- **Stated task**: Rewrite all of the records below, replacing "Azorius Spirits" with "Dimir Rogues" wherever it occurs and leaving everything else unchanged.

- **Data to process**:
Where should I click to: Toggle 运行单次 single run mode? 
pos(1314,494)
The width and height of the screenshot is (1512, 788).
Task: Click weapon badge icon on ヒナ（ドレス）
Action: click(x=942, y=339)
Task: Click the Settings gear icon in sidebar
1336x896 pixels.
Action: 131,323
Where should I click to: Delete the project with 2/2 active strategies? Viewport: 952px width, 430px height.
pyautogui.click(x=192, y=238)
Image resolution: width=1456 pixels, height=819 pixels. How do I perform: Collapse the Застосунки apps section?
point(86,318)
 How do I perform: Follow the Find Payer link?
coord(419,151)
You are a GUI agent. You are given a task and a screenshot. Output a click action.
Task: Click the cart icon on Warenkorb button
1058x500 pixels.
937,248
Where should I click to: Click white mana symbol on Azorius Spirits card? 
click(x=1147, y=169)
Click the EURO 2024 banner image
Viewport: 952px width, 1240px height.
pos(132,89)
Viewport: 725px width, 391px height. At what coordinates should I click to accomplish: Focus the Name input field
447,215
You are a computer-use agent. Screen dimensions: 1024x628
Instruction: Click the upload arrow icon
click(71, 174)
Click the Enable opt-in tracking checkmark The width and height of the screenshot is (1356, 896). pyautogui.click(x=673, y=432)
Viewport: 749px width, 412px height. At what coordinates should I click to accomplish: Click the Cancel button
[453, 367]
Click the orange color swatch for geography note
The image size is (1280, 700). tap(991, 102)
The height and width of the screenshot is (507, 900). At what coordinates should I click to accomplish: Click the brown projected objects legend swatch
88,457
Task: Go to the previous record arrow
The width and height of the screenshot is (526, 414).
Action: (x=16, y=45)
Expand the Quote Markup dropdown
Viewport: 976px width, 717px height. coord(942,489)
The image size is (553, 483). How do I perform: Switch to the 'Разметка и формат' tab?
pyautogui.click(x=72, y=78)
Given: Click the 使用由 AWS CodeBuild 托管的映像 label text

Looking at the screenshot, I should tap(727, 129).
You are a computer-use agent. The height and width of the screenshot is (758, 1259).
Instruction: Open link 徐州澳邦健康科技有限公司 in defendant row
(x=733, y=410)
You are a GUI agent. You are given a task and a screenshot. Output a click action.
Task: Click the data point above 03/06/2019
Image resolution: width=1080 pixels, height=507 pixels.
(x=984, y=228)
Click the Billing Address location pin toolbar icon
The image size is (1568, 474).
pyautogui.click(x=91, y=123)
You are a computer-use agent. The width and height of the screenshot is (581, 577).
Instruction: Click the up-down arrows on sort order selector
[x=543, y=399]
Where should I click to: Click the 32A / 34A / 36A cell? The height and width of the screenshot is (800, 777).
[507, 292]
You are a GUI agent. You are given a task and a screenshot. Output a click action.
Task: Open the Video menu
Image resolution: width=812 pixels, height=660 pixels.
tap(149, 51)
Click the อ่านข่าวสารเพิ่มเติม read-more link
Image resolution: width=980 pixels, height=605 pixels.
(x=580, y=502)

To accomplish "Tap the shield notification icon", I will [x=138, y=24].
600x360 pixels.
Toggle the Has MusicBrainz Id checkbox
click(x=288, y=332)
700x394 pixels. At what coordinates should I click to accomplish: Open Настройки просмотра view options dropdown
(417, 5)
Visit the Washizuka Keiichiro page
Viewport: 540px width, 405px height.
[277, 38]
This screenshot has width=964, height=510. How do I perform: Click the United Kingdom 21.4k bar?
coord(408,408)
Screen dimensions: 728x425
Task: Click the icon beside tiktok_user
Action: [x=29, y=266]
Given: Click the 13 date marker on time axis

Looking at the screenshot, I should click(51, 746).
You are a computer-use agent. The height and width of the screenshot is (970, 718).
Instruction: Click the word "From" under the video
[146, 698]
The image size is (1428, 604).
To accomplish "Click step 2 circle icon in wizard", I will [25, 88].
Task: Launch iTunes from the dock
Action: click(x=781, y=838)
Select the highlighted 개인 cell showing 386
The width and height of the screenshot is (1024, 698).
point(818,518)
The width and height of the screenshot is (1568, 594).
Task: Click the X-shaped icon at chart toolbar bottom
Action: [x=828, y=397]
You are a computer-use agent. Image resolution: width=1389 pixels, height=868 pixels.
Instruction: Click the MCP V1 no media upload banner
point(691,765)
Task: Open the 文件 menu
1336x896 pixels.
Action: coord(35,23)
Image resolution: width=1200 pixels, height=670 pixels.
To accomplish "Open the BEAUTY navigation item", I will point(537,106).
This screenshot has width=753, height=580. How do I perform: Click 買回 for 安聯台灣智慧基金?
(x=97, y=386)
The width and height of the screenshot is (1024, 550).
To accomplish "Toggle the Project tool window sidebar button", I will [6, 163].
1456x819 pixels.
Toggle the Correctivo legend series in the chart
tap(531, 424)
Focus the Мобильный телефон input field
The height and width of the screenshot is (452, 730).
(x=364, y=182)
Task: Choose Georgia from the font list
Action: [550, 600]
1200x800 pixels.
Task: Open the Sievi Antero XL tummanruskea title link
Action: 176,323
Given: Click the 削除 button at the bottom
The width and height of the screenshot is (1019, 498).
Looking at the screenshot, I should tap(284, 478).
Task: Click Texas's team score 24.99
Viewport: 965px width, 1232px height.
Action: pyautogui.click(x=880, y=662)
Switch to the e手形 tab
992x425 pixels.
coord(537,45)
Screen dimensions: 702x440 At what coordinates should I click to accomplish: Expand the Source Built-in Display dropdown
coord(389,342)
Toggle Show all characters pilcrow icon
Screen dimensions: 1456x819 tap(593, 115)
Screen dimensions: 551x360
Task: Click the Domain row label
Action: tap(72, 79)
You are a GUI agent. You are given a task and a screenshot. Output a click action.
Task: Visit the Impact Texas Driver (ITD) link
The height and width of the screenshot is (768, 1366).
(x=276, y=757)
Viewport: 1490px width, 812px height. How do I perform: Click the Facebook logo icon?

- **Answer for the task**:
Where should I click to: Toggle 运行单次 single run mode? 
pos(1314,494)
The width and height of the screenshot is (1512, 788).
Task: Click weapon badge icon on ヒナ（ドレス）
Action: click(x=942, y=339)
Task: Click the Settings gear icon in sidebar
1336x896 pixels.
Action: 131,323
Where should I click to: Delete the project with 2/2 active strategies? Viewport: 952px width, 430px height.
pyautogui.click(x=192, y=238)
Image resolution: width=1456 pixels, height=819 pixels. How do I perform: Collapse the Застосунки apps section?
point(86,318)
 How do I perform: Follow the Find Payer link?
coord(419,151)
You are a GUI agent. You are given a task and a screenshot. Output a click action.
Task: Click the cart icon on Warenkorb button
1058x500 pixels.
937,248
Where should I click to: Click white mana symbol on Dimir Rogues card? 
click(x=1147, y=169)
Click the EURO 2024 banner image
Viewport: 952px width, 1240px height.
pos(132,89)
Viewport: 725px width, 391px height. At what coordinates should I click to accomplish: Focus the Name input field
447,215
You are a computer-use agent. Screen dimensions: 1024x628
Instruction: Click the upload arrow icon
click(71, 174)
Click the Enable opt-in tracking checkmark The width and height of the screenshot is (1356, 896). pyautogui.click(x=673, y=432)
Viewport: 749px width, 412px height. At what coordinates should I click to accomplish: Click the Cancel button
[453, 367]
Click the orange color swatch for geography note
The image size is (1280, 700). tap(991, 102)
The height and width of the screenshot is (507, 900). At what coordinates should I click to accomplish: Click the brown projected objects legend swatch
88,457
Task: Go to the previous record arrow
The width and height of the screenshot is (526, 414).
Action: (x=16, y=45)
Expand the Quote Markup dropdown
Viewport: 976px width, 717px height. coord(942,489)
The image size is (553, 483). How do I perform: Switch to the 'Разметка и формат' tab?
pyautogui.click(x=72, y=78)
Given: Click the 使用由 AWS CodeBuild 托管的映像 label text

Looking at the screenshot, I should tap(727, 129).
You are a computer-use agent. The height and width of the screenshot is (758, 1259).
Instruction: Open link 徐州澳邦健康科技有限公司 in defendant row
(x=733, y=410)
You are a GUI agent. You are given a task and a screenshot. Output a click action.
Task: Click the data point above 03/06/2019
Image resolution: width=1080 pixels, height=507 pixels.
(x=984, y=228)
Click the Billing Address location pin toolbar icon
The image size is (1568, 474).
pyautogui.click(x=91, y=123)
You are a computer-use agent. The width and height of the screenshot is (581, 577).
Instruction: Click the up-down arrows on sort order selector
[x=543, y=399]
Where should I click to: Click the 32A / 34A / 36A cell? The height and width of the screenshot is (800, 777).
[507, 292]
You are a GUI agent. You are given a task and a screenshot. Output a click action.
Task: Open the Video menu
Image resolution: width=812 pixels, height=660 pixels.
tap(149, 51)
Click the อ่านข่าวสารเพิ่มเติม read-more link
Image resolution: width=980 pixels, height=605 pixels.
(x=580, y=502)

To accomplish "Tap the shield notification icon", I will [x=138, y=24].
600x360 pixels.
Toggle the Has MusicBrainz Id checkbox
click(x=288, y=332)
700x394 pixels. At what coordinates should I click to accomplish: Open Настройки просмотра view options dropdown
(417, 5)
Visit the Washizuka Keiichiro page
Viewport: 540px width, 405px height.
[277, 38]
This screenshot has width=964, height=510. How do I perform: Click the United Kingdom 21.4k bar?
coord(408,408)
Screen dimensions: 728x425
Task: Click the icon beside tiktok_user
Action: [x=29, y=266]
Given: Click the 13 date marker on time axis

Looking at the screenshot, I should click(51, 746).
You are a computer-use agent. The height and width of the screenshot is (970, 718).
Instruction: Click the word "From" under the video
[146, 698]
The image size is (1428, 604).
To accomplish "Click step 2 circle icon in wizard", I will [25, 88].
Task: Launch iTunes from the dock
Action: click(x=781, y=838)
Select the highlighted 개인 cell showing 386
The width and height of the screenshot is (1024, 698).
point(818,518)
The width and height of the screenshot is (1568, 594).
Task: Click the X-shaped icon at chart toolbar bottom
Action: [x=828, y=397]
You are a computer-use agent. Image resolution: width=1389 pixels, height=868 pixels.
Instruction: Click the MCP V1 no media upload banner
point(691,765)
Task: Open the 文件 menu
1336x896 pixels.
Action: coord(35,23)
Image resolution: width=1200 pixels, height=670 pixels.
To accomplish "Open the BEAUTY navigation item", I will point(537,106).
This screenshot has width=753, height=580. How do I perform: Click 買回 for 安聯台灣智慧基金?
(x=97, y=386)
The width and height of the screenshot is (1024, 550).
To accomplish "Toggle the Project tool window sidebar button", I will [6, 163].
1456x819 pixels.
Toggle the Correctivo legend series in the chart
tap(531, 424)
Focus the Мобильный телефон input field
The height and width of the screenshot is (452, 730).
(x=364, y=182)
Task: Choose Georgia from the font list
Action: [550, 600]
1200x800 pixels.
Task: Open the Sievi Antero XL tummanruskea title link
Action: 176,323
Given: Click the 削除 button at the bottom
The width and height of the screenshot is (1019, 498).
Looking at the screenshot, I should tap(284, 478).
Task: Click Texas's team score 24.99
Viewport: 965px width, 1232px height.
Action: pyautogui.click(x=880, y=662)
Switch to the e手形 tab
992x425 pixels.
coord(537,45)
Screen dimensions: 702x440 At what coordinates should I click to accomplish: Expand the Source Built-in Display dropdown
coord(389,342)
Toggle Show all characters pilcrow icon
Screen dimensions: 1456x819 tap(593, 115)
Screen dimensions: 551x360
Task: Click the Domain row label
Action: tap(72, 79)
You are a GUI agent. You are given a task and a screenshot. Output a click action.
Task: Visit the Impact Texas Driver (ITD) link
The height and width of the screenshot is (768, 1366).
(x=276, y=757)
Viewport: 1490px width, 812px height. How do I perform: Click the Facebook logo icon?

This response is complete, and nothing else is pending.